Saya tergelitik melihat iklan layanan masyarakat yang diluncurkan Kementrian Negara Koperasi dan Usaha Kecil Menangah (Menkop) yang ditayangkan stasiun televisi beberapa waktu lalu.. Iklan ini menarik bukan saja karena diperankan oleh Mat Solar, komedian kondang, tapi juga dekat dengan isu public belakangan ini. Tepat saat rakyat membutuhkan modal usaha, pemerintah menciptakan program Kredit Usaha Rakyat (KUR).
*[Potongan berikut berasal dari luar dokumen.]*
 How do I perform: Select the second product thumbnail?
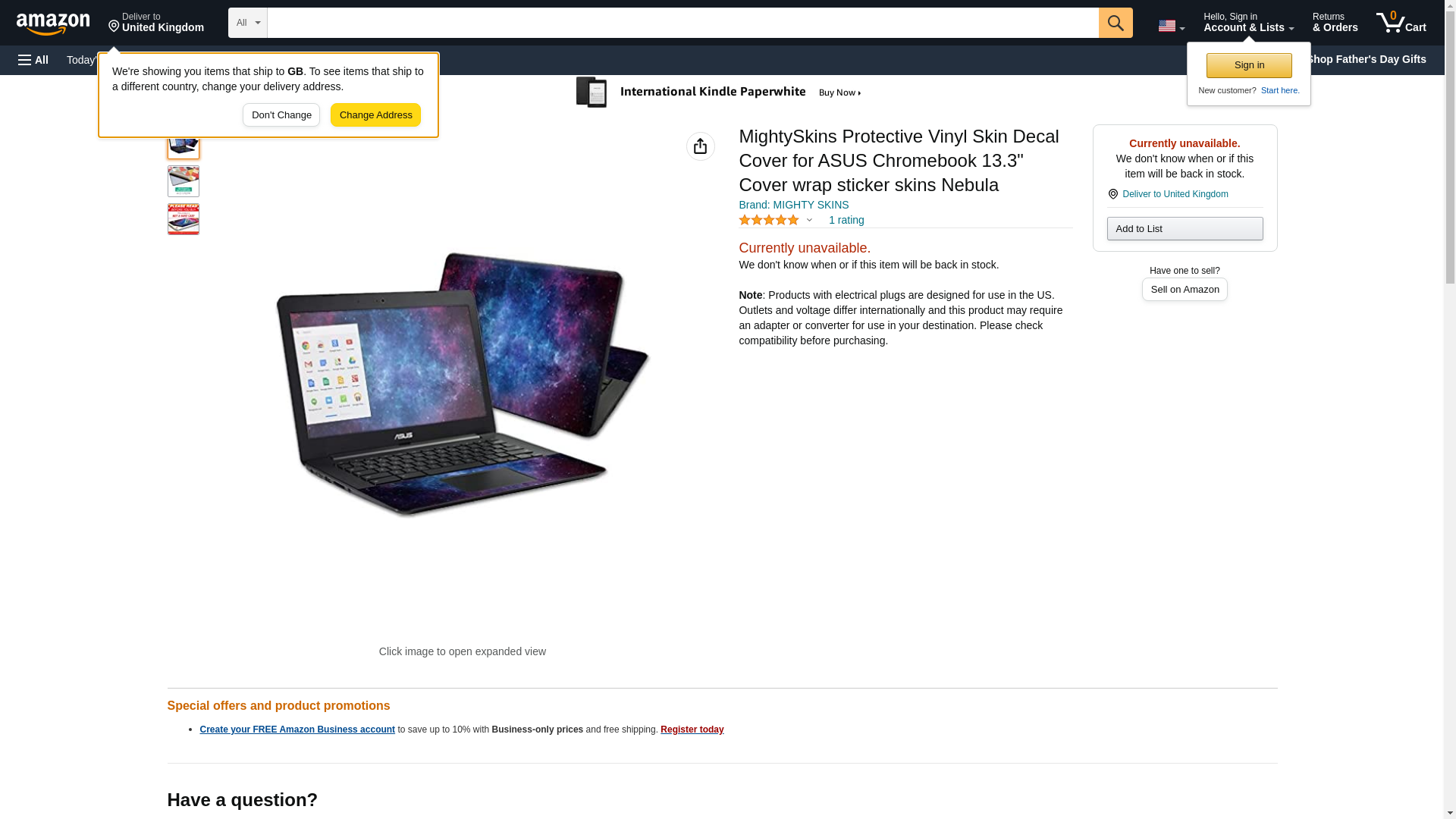tap(183, 182)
Iklan ini, awalnya menunjukkan seorang pengusaha kecil (Mat Solar) mengeluh karena tidak punya modal usaha. Serta merta kawannya datang dan menjelaskan ada program KUR dari pemerintah. Awalnya Mat Solar tak percaya, bahkan mencibir rekannya. Namun setelah dijelaskan, Mat Solar Tertarik. Di bagian akhir dimunculkan mentri Koperasi dan Usaha kecil menengah Suryadarma Ali di televisi. Ia menjelaskan kebenaran program KUR untuk membantu modal usaha rakyat dan Usaha Kecil dan Menengah (UKM).
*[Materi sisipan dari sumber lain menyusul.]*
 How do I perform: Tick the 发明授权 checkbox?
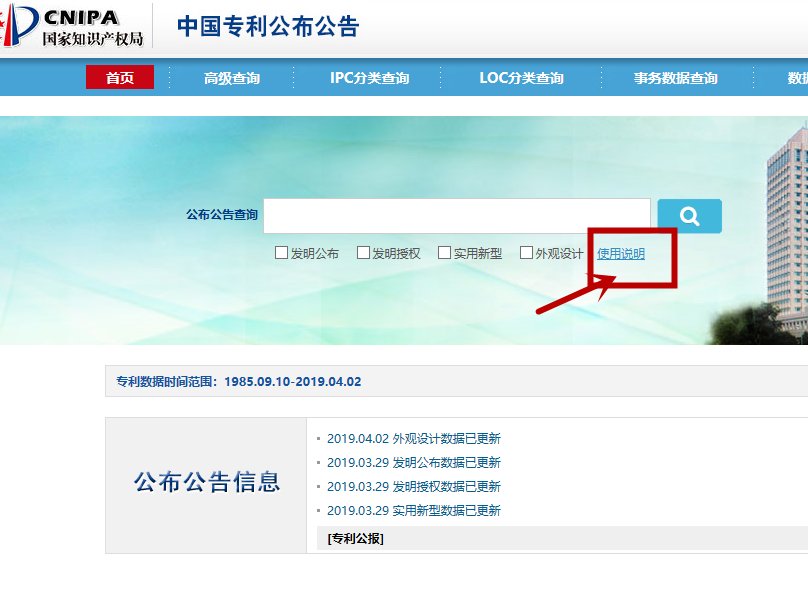(x=364, y=253)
Biasnya, iklan ini hanya memperkenalkan KUR sebagai program tanpa melengkapi keterangan bagaimana cara masyarakat memanfaatkannya. Di bagian closing, hanya dimunculkan logo kementrian disertai website yang bisa di akses. Sebagai iklan dengan sasaran rakyat menengah ke bawah iklan ini tidak cukup mencerahkan, terlebih karena sebagian besar masyarakat belum melek internet.
Dalam perekonomian nasional, UKM memang memberi sumbangan besar, terutama dalam penyerapan tenaga kerja. Asian Development Bank (ADB) mencatat ada sekitar 48,9 juta unit UKM di Indonesia, atau sekitar 99 persen dari seluruh badan usaha di Indonesia. Sedangkan tenaga kerja yang terserap tidak kurang dari 85,4 juta orang atau sekitar 98,18 persen dari total tenaga kerja (Kompas, 14/12/2001). Namun dari jumlah tersebut, hanya 50 persen yang sudah menikmati kucuran kredit.
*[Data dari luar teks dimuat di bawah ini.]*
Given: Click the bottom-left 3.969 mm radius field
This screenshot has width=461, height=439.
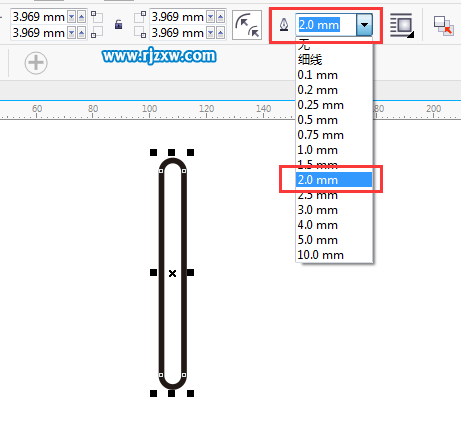Looking at the screenshot, I should (39, 33).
Banyak hal yang menutup akses kredit usaha pada sektor UKM, termasuk asumsi perbankan bahwa sektor ini masih berisiko tinggi. Selain itu, pelaku UKM biasanya terkendala birokrasi dan mekanisme yang berbelit, atau bahkan, tidak memiliki agunan. Hingga saat ini, permodalan UKM masih di danai pihak ketiga. Padahal UKM adalah satu-satunya sektor yang tumbuh secara signifikan dalam bisnis perbankan. Bahkan, sektor ini yang ditengarai menyelematkan Indonesia dari krisis moneter berkepanjangan pada 1998.
Pinjaman Tanpa Agunan
Sektor UKM biasanya hanya mengandalkan modal pribadi sebagai penopang usaha. Jumlahnya juga tidak terlalu banyak. Dalam tingkat kecil, modal usaha kecil tidak lebih dari Rp. 5 juta. Namun karena keberanian spekulasi para pelaku usaha kurang, pengusaha kecil tidak coba mendapatkan kredit modal dari bank atau lembaga keuangan lain. Alasannya, mereka tidak terlalu mengerti aturan main perbankan. Bahkan bunga kredit perbankan dianggap terlalu besar sehingga takut tidak dapat membayarnya.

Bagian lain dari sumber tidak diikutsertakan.